[Haskell-cafe] "show" for functional types
Brian Hulley
brianh at metamilk.com
Sat Apr 1 11:53:53 EST 2006
Claus Reinke wrote:
> the usual way to achieve this uses the overloading of Nums in Haskell:
> when you write '1' or '1+2', the meaning of those expressions depends
> on their types. in particular, the example above uses 'T Double', not
> just 'Double'.
However there is nothing in the functions themselves that restricts their
use to just T Double. Thus the functions can be compared for equality by
supplying an argument of type T Double but used elsewhere in the program
with args of type (plain) Double eg:
-- Change to module AbsNum
instance (Simplify a)=>Eq (T a) where
(==) (Const x) (Const y) = x == y
(==) (Var x) (Var y) = x == y
(==) (Add xs) (Add ys) = and (map (\(x, y) -> x==y) (zip xs ys))

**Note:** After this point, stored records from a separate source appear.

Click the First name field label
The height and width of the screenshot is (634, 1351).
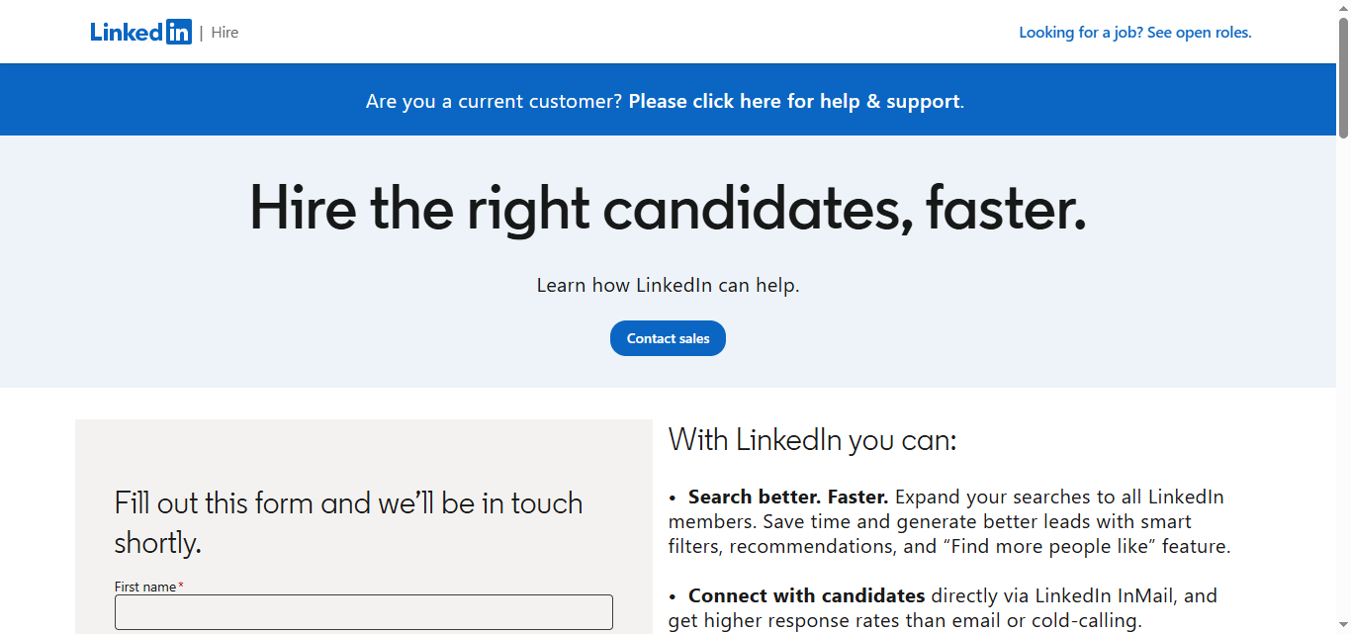pos(144,586)
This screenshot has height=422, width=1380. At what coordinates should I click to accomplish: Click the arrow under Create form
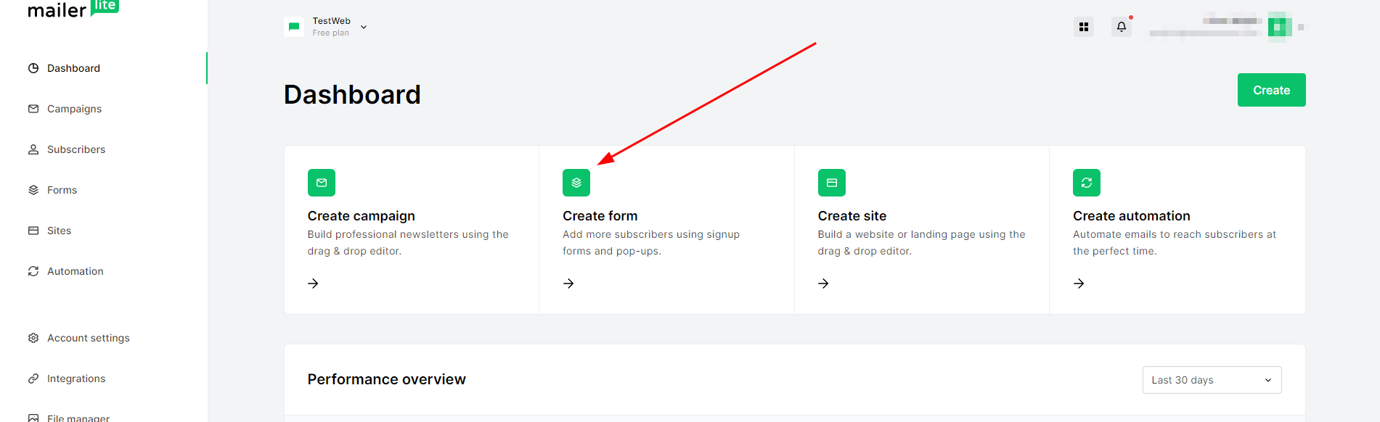click(x=568, y=284)
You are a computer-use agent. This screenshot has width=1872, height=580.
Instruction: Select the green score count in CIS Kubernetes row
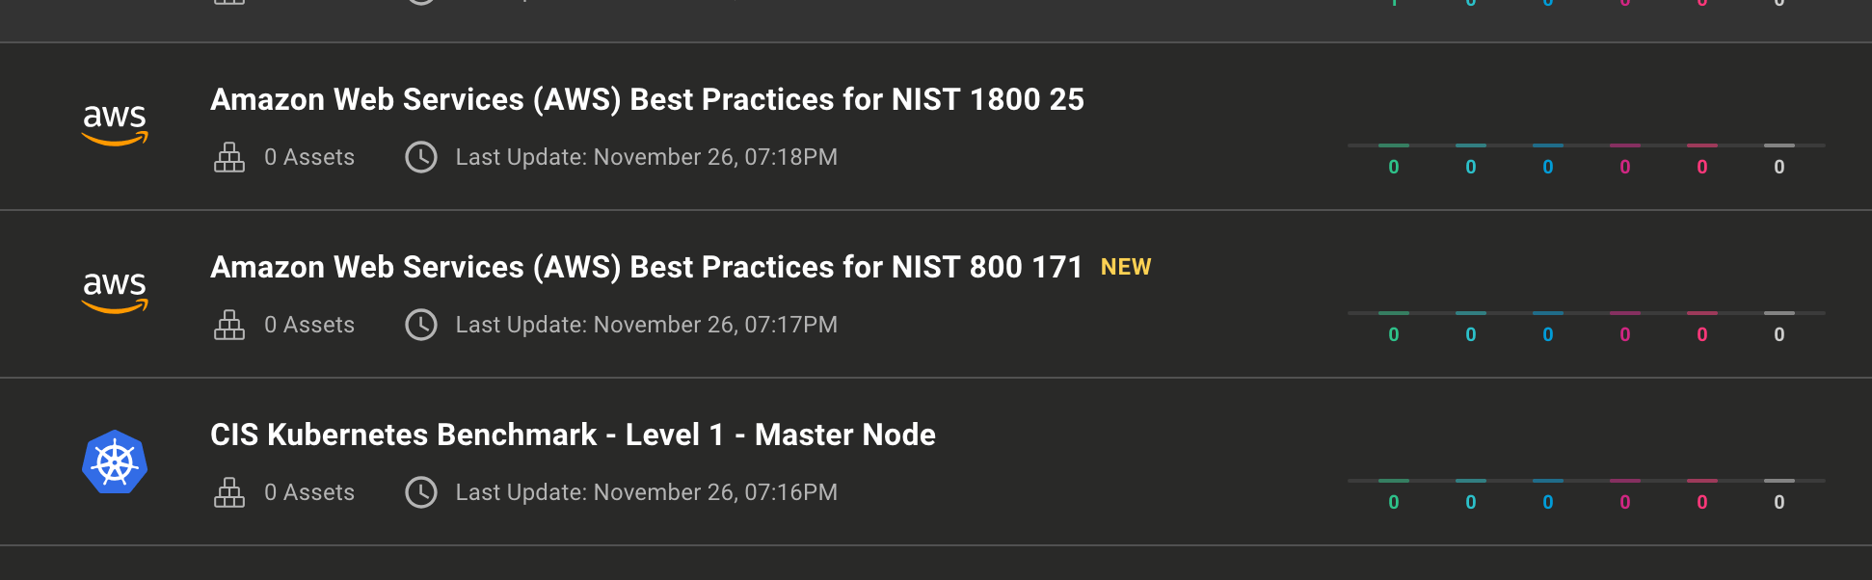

(==) _ _ = False -- Not needed for the example
module Main where
import AbsNum
f x = x + 2.0
g x = x + 1.0 + 1.0
funeq :: (T Double -> T Double) -> (T Double -> T Double) -> Bool
funeq p q = let y = Var "y" in p y == q y
main = do
print (funeq f g)
print (f 10)
print (g 10)
putStrLn ""
print (funeq f f)
print (f 10)
print (g 10)
>main
False
12.0
12.0
True
12.0
12.0
Thus we can determine that f is implemented by different code from g (The
example would be even more convincing if Int's were used instead of
Double's) and so f and g are not interchangeable.
> ... nothing prevents us from defining that instance in such a way that we
> construct a
> representaton instead of doing any additions.
Thus referential transparency of polymorphic functions is foiled.
Regards, Brian.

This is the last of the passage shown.